Christoph Ransmayrs gewaltiger Roman über die Zeit nach dem großen Krieg und die allmähliche Verfinsterung des Blicks. Moor, ein verwüstetes Kaff im Schatten des Hochgebirges. Zwischen Ruinen, Geröll und Eis begegnen sich drei Menschen: Bering, der »Schreier von Moor«, Ambras, der »Hundekönig« und Lily, die »Brasilianerin« – drei in ihrer Zeit Gefangene, die versuchen, aus dem Labyrinth einer mörderischen Nachkriegswelt zu fliehen. »Der Friede von Oranienburg« ist der Name für die Jahre und Jahrzehnte nach einem großen Krieg. Aber dieser Name bezeichnet keine Epoche des Wiederaufbaus, sondern eine der Sühne, der Vergeltung und Rache. Nach dem Willen der Sieger sollen die geschlagenen Feinde aus den Ruinen ihrer Städte und Industrien zurückkehren auf die Rübenfelder und Schafweiden eines vergangenen Jahrhunderts. Drei Menschen begegnen sich im Moor, einem verwüsteten Kaff an einem See im Schatten des Hochgebirges. Ambras, der »Hundekönig« und ehemaliger Lagerhäftling, wird Jahre nach seiner Befreiung Verwalter jenes Steinbruchs, in dem er als Gefangener gelitten hat. Verhasst und gefürchtet haust er mit einem Rudel verwilderter Hunde im zerschlissenen Prunk der Villa Flora.
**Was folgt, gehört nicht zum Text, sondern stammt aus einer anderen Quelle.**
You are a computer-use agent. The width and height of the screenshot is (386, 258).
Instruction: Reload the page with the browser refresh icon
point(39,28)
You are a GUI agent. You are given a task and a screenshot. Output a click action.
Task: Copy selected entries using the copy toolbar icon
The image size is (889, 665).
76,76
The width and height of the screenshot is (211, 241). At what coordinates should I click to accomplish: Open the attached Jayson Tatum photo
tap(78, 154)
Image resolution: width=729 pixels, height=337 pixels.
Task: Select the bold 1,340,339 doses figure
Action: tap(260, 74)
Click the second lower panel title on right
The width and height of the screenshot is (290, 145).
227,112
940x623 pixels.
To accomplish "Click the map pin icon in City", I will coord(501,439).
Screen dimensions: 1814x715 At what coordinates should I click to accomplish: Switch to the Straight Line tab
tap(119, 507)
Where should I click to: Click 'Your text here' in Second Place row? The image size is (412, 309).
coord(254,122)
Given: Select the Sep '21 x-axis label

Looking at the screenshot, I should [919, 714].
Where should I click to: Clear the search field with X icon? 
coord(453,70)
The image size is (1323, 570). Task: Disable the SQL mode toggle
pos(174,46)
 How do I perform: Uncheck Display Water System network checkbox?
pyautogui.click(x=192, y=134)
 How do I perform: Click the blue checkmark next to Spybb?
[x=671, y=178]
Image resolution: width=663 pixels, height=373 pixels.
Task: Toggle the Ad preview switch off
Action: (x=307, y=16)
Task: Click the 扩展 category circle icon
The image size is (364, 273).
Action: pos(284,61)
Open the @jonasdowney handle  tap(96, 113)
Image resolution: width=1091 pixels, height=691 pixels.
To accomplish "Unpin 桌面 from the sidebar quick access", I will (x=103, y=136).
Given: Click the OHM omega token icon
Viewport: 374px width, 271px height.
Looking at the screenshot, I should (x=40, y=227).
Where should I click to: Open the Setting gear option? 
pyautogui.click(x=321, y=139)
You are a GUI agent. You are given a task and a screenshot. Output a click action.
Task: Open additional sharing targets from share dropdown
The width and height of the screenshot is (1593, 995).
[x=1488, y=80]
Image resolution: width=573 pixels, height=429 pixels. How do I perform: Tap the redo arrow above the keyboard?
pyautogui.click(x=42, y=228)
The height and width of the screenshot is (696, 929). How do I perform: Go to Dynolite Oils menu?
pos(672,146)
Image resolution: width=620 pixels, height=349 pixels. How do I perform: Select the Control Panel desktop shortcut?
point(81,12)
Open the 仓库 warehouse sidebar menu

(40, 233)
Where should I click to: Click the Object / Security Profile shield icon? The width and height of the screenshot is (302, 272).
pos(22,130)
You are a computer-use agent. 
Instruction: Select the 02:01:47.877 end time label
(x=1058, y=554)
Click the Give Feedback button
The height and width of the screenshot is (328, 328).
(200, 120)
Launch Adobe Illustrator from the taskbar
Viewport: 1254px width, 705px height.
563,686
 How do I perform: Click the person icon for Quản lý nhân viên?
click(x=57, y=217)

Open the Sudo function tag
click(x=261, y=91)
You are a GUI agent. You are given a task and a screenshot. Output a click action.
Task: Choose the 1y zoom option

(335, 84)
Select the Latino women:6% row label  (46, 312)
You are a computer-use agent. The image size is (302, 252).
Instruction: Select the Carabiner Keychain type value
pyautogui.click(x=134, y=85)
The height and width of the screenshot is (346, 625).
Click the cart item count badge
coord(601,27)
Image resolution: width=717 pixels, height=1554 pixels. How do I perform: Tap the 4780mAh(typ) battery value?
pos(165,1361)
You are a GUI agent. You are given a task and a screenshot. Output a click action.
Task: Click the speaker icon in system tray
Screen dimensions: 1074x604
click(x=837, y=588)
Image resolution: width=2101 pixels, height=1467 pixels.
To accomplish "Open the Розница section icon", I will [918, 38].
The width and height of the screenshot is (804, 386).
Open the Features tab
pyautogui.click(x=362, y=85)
Lily, die »Brasilianerin«, die Grenzgängerin zwischen den Besatzungszonen, die vom Frieden an der Küste des fernen Landes träumt, lebt zurückgezogen in den Ruinen eines Strandbades. An manchen Tagen aber steigt sie ins Gebirge zu einem versteckten Waffenlager aus dem Krieg, verwandelt sich dort in eine Scharfschützin und macht Jagd auf ihre Feine. Und Bering, der »Vogelmensch«, der Schmied von Moor: Er verlässt sein Haus, einen wuchernden Eisengarten, um zunächst Fahrer des Hundekönigs zu werden, dann aber dessen bewaffneter, zum Äußeren entschlossener Leibwächter. Doch in diesem zweiten Leben schlägt ihn ein Gebrechen, ein rätselhaftes Leiden am Auge, dessen Namen er in einem Lazarett erfahren soll: »Morbus Kitahara», die allmähliche Verfinsterung des Blicks.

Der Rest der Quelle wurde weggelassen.